Calculating the molar mass is crucial for converting between mass and moles, which are essential for many chemical calculations. The molar mass of a substance is the mass of one mole of its molecules. For glucose, with a chemical formula of \(C_6H_{12}O_6\), you need to consider the atomic masses of carbon, hydrogen, and oxygen.

• Carbon \( (C) \) has an atomic mass of about 12 g/mol.
• Hydrogen \( (H) \) has an atomic mass of about 1 g/mol.
• Oxygen \( (O) \) has an atomic mass of about 16 g/mol.

To find the molar mass of glucose:
6 carbon atoms contribute \(6 \times 12 = 72\) g/mol,
12 hydrogen atoms contribute \(12 \times 1 = 12\) g/mol,
and 6 oxygen atoms contribute \(6 \times 16 = 96\) g/mol.
Adding these up results in the molar mass of glucose being \(72 + 12 + 96 = 180\) g/mol. This value is then used to calculate moles from a given mass of glucose.

Understanding moles is pivotal in chemistry. A mole is a fundamental concept used to quantify amounts of a substance based on its constituent particles, such as molecules, atoms, or ions. The formula \( \text{moles} = \frac{\text{mass}}{\text{molar mass}} \) allows us to calculate the number of moles from a given mass.

In performing the exercise,the mass of glucose given is 18 g. Using its molar mass of 180 g/mol, the moles of glucose are calculated as:\[\text{moles of glucose} = \frac{18 \text{ g}}{180 \text{ g/mol}} = 0.1 \text{ mol}.\]
Likewise, for water, the mass is 180 g, and with a molar mass of 18 g/mol, we find:\[\text{moles of water} = \frac{180 \text{ g}}{18 \text{ g/mol}} = 10 \text{ mol}.\]
This methodical approach allows us to understand the amount of each component in a solution.

Solubility indicates how much of a solute can dissolve in a solvent at a given temperature and pressure. In this exercise, the focus is primarily on understanding how concentrations like mole fraction relate to solubility.

Glucose is considered highly soluble in water because it can dissolve in large amounts. This property is due to its polar nature and the high polarity of water, allowing them to interact and mix well.

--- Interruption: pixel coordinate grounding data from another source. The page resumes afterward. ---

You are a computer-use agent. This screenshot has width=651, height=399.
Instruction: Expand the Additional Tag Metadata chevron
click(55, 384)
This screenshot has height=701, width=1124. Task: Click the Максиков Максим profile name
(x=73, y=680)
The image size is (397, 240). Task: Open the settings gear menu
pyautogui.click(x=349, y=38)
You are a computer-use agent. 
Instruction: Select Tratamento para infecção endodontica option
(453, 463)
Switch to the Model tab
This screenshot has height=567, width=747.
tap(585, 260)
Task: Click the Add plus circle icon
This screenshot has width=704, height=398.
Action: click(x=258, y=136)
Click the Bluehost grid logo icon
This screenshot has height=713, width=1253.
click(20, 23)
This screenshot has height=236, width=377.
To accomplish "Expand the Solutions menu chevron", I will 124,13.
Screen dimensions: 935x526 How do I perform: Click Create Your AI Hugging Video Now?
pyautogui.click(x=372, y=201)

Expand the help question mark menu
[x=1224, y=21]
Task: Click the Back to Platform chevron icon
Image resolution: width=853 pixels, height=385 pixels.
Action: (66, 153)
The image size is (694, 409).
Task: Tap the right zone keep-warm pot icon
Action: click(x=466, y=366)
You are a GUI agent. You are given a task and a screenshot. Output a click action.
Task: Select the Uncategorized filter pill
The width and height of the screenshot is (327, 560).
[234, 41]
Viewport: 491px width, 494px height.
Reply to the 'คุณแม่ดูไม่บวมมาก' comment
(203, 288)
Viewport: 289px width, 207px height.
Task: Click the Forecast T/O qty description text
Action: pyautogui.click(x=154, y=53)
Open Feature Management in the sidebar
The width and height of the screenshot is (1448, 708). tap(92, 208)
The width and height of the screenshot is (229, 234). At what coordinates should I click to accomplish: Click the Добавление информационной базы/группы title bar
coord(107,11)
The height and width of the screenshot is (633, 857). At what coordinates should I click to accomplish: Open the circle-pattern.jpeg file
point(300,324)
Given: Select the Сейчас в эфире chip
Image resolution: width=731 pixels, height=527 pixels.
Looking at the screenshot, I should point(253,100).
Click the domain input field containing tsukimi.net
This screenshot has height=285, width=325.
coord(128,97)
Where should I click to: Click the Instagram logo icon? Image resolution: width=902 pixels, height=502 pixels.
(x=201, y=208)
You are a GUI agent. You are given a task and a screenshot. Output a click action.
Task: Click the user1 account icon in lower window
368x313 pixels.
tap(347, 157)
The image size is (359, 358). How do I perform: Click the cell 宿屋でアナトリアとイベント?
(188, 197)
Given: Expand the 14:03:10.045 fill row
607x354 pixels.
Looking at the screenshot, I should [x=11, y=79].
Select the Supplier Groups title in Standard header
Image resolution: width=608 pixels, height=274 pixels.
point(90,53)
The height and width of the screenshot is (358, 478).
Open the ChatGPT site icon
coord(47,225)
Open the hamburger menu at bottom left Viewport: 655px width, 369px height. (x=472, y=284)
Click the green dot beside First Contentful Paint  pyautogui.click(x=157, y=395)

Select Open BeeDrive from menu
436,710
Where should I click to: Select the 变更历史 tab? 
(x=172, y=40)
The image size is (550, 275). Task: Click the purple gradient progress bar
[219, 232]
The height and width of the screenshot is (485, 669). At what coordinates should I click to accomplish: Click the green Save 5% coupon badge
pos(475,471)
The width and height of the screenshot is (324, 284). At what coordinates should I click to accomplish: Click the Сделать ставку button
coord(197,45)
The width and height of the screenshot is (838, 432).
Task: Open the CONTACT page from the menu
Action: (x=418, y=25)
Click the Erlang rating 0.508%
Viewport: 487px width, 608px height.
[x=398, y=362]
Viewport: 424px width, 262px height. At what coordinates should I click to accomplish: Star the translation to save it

Understanding solubility is crucial because it affects how solutions are prepared and used in various applications.

• For example, in medical and dietary contexts, glucose solutions are used intravenously, requiring precise concentration measurements to ensure effectiveness and safety.
• In laboratory settings, knowing solubility helps in preparing solutions with desired concentrations.

These insights into the concept of solubility broaden our understanding of how solutions behave and their practical applications.